Recovery Example#
Bytewax allows you to recover a stateful dataflow; it will let you resume processing and output due to a failure without re-processing all initial data to re-calculate all internal state. It does this by periodically snapshotting all internal state and having a way to resume from a recent snapshot.
Here, we’ll walk through a tutorial demonstrating recovery. For more
advanced settings and important details about recovery, see the
concepts section article recovery
.
Create Recovery Partitions#
Recovery partitions must be pre-initialized before running the
dataflow. This is done by executing the bytewax.recovery
module:
$ python -m bytewax.recovery db_dir/ 1
This will create a recovery partition in the db_dir/
directory:
$ ls db_dir/
part-0.sqlite3
Executing with Recovery#
Let’s create an example dataflow that we can use to demonstrate
recovery. We’re going to use the
stateful_map
operator to keep a running
sum of the numbers we receive as input.
stateful_map
is, as the name implies, a
stateful operator. stateful_map
takes
four parameters: a step_id
, a Stream
of
input data, a builder function, and a mapper function.
The mapper function should return a 2-tuple of (updated_state, emit_value)
. The updated_state
that is returned from this function
is the internal state of this operator, and will be used for recovery.
The emit_value
will be passed downstream.
Let’s see a concrete example. Add the following code in a new file
named recovery.py
:
import bytewax.operators as op
from bytewax.dataflow import Dataflow
from bytewax.testing import TestingSource
from bytewax.connectors.stdio import StdOutSink
inp = [0, 1, 2]
flow = Dataflow("recovery")
input_stream = op.input("inp", flow, TestingSource(inp))
# Stateful operators require their input to be keyed
# We'll use the static key "ALL" so that all input is
# processed together.
keyed_stream = op.key_on("key_stream", input_stream, lambda _: "ALL")
def update_sum(current_sum, new_item):
if current_sum is None:
current_sum = 0
updated_sum = current_sum + new_item
return updated_sum, updated_sum
total_sum_stream = op.stateful_map("running_count", keyed_stream, update_sum)
op.output("out", total_sum_stream, StdOutSink())

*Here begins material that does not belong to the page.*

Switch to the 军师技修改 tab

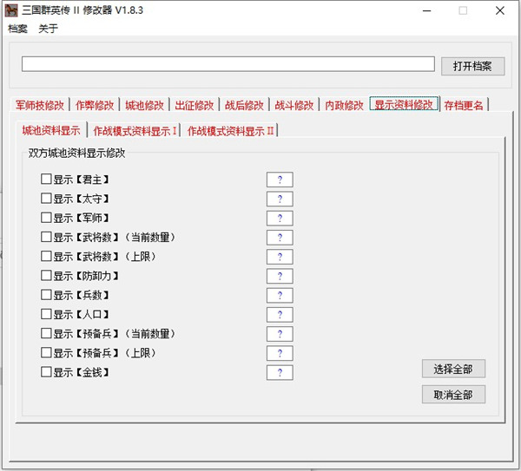[x=39, y=105]
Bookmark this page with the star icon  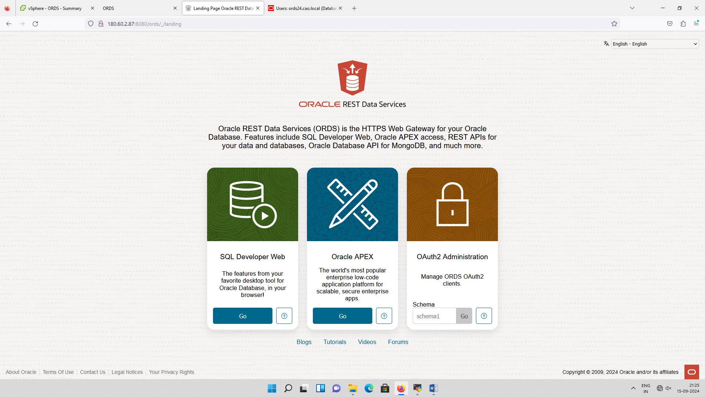click(614, 24)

To enable recovery when you execute a dataflow, pass the -r
flag to
bytewax.run
and specify the recovery directory. We will also
need to set two values for recovery, the snapshot_interval
via the
-s
flag and the backup_interval
via the -b
flag.
The snapshot_interval
specifies the amount of time in seconds to wait
before creating a snapshot. The backup_interval
specifies the amount
of time in seconds to keep older state snapshots around.
For production dataflows, you should set these values carefully for
each dataflow to match your operational needs. For more information,
please see the concept section on recovery
.
Running the example above, you should see the following output:
$ python -m bytewax.run recovery -r db_dir/ -s 30 -b 0
('ALL', 0)
('ALL', 1)
('ALL', 3)
Our dataflow stopped when it reached the end of our testing input, but importantly, Bytewax has saved a snapshot of the state of the dataflow before exiting.
Resuming#
If a dataflow aborts, abruptly shuts down, or gracefully exits due to reaching the end of input, you can resume the dataflow by running it again with the files stored in the recovery directory.
Before we re-run our dataflow, let’s change our input data to add some new values:
inp.extend([3, 4])
Now we can re-run our dataflow:
$ python -m bytewax.run recovery -r db_dir/ -s 30 -b 0
('ALL', 6)
('ALL', 10)
You can see that the dataflow has restored the state of the
stateful_map
operator from our previous
run, started reading input from where it stopped, and then applied our
new data to that restored state.